Set of tasks:
**1.** Can you reproduce the court opinion from "For the respondent" up to and including "court of appeals.)"?
**2.** In the court opinion, which ways of acquiring property does the quoted statute list as leaving that property with the party who acquired it?

Document section:
########

Argued April 29, 1986. —
Decided June 20, 1986.
APPEAL from a judgment of the Circuit Court for Walworth County: Circuit Judge Robert D. Read. Reversed and remanded.
For the petitioner-appellant there were briefs by Randall R. Garczynski and Clair Law Offices, S.C., Delavan, and oral argument by Mr. Garczynski.
For the respondent there was a brief by Clark Dempsey and Dempsey Law Offices, Whitewater, and oral argument by Mr. Dempsey.
(On certification from the court of appeals.)
This is an appeal from a judgment of the circuit court for Walworth county, Circuit Judge Robert D. Read, dividing property upon divorce in accordance with the terms of a written property agreement which the circuit court found binding under sec. 767.255(11), Stats. 1983-84. This court took jurisdiction of the appeal upon certification by the court of appeals. Secs. 808.05(2), 809.61, Stats. 1983-84.
Both parties agree that sec. 767.255(11) applies to the 1974 written agreement. In Hengel v. Hengel, 122 Wis.2d 737, 743, 365 N.W.2d 16 (Ct.App. 1985), the court of appeals held that sec. 767.255(11), Stats. 1983-84, which was enacted in 1977, applies to agreements executed before the effective day of the statute.
Section 767.255 provides for division of property upon divorce. The statute requires the court to presume that certain property shall be divided equally between the parties but authorizes the court to alter this distribution after considering certain factors, including any written agreement between the parties. The statute provides that a written agreement for property distribution shall be binding upon the court and the court shall presume any agreement to be equitable as to both parties. No written agreement shall be binding, however, where the terms of the agreement are inequitable as to either party. Section 767.255 provides, inter alia, as follows:
"Upon every judgment of annulment, divorce or legal separation . . . the court shall divide the property of the parties and divest and transfer the title of any such property accordingly . . . Any property shown to have been acquired by either party prior to or during the course of the marriage as a gift, bequest, devise or inheritance . . . shall remain the property of such party . . . . The court shall presume that all other property is to be divided equally between the parties, but may alter this distribution without regard to marital misconduct after considering:
". . .
"(11) Any written agreement made by the parties before or during the marriage concerning any arrangement for property distribution; such agreements shall be binding upon the court except that no such agreement shall be binding where the terms of the agreement are inequitable as to either party. The court shall presume any such agreement to be equitable as to both parties."
The circuit court concluded that the provisions in the parties' 1974 postnuptial written agreement dividing the property in the event of a divorce were binding under sec. 767.255(11), Stats. 1983-84, but that the provisions waiving support and alimony were "not enforceable as being against public policy and contrary to the laws of the State of Wisconsin." Florence S. Button appeals only from that part of the judgment directing a division of property pursuant to the 1974 written agreement; neither party appeals from that part of the judgment awarding limited maintenance.

########

Dataset lines:
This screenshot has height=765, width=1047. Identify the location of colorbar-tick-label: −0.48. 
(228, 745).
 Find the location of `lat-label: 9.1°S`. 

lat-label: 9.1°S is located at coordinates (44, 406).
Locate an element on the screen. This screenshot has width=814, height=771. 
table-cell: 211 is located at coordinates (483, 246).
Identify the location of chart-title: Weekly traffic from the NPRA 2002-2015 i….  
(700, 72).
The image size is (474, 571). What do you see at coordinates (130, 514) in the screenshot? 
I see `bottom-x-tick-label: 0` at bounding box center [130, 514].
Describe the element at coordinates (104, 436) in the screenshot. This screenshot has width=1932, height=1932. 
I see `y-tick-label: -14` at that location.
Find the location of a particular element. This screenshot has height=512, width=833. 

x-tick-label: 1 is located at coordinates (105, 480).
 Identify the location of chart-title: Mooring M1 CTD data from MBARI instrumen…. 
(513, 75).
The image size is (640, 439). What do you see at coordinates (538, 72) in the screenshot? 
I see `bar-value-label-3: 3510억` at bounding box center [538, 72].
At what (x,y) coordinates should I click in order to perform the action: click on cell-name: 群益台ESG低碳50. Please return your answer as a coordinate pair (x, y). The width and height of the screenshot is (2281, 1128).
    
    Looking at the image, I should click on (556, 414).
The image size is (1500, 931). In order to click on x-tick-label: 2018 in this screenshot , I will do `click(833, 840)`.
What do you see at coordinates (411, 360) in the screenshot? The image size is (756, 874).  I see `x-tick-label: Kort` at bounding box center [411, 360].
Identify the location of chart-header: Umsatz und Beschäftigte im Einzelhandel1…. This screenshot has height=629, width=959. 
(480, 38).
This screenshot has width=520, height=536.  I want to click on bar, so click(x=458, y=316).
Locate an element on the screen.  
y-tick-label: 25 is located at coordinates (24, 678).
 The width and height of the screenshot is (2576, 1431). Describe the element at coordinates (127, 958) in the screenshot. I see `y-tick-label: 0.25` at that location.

########

Exercise answers:
**1.**
For the respondent there was a brief by Clark Dempsey and Dempsey Law Offices, Whitewater, and oral argument by Mr. Dempsey.
(On certification from the court of appeals.)

**2.**
- Gift
- Bequest
- Devise
- Inheritance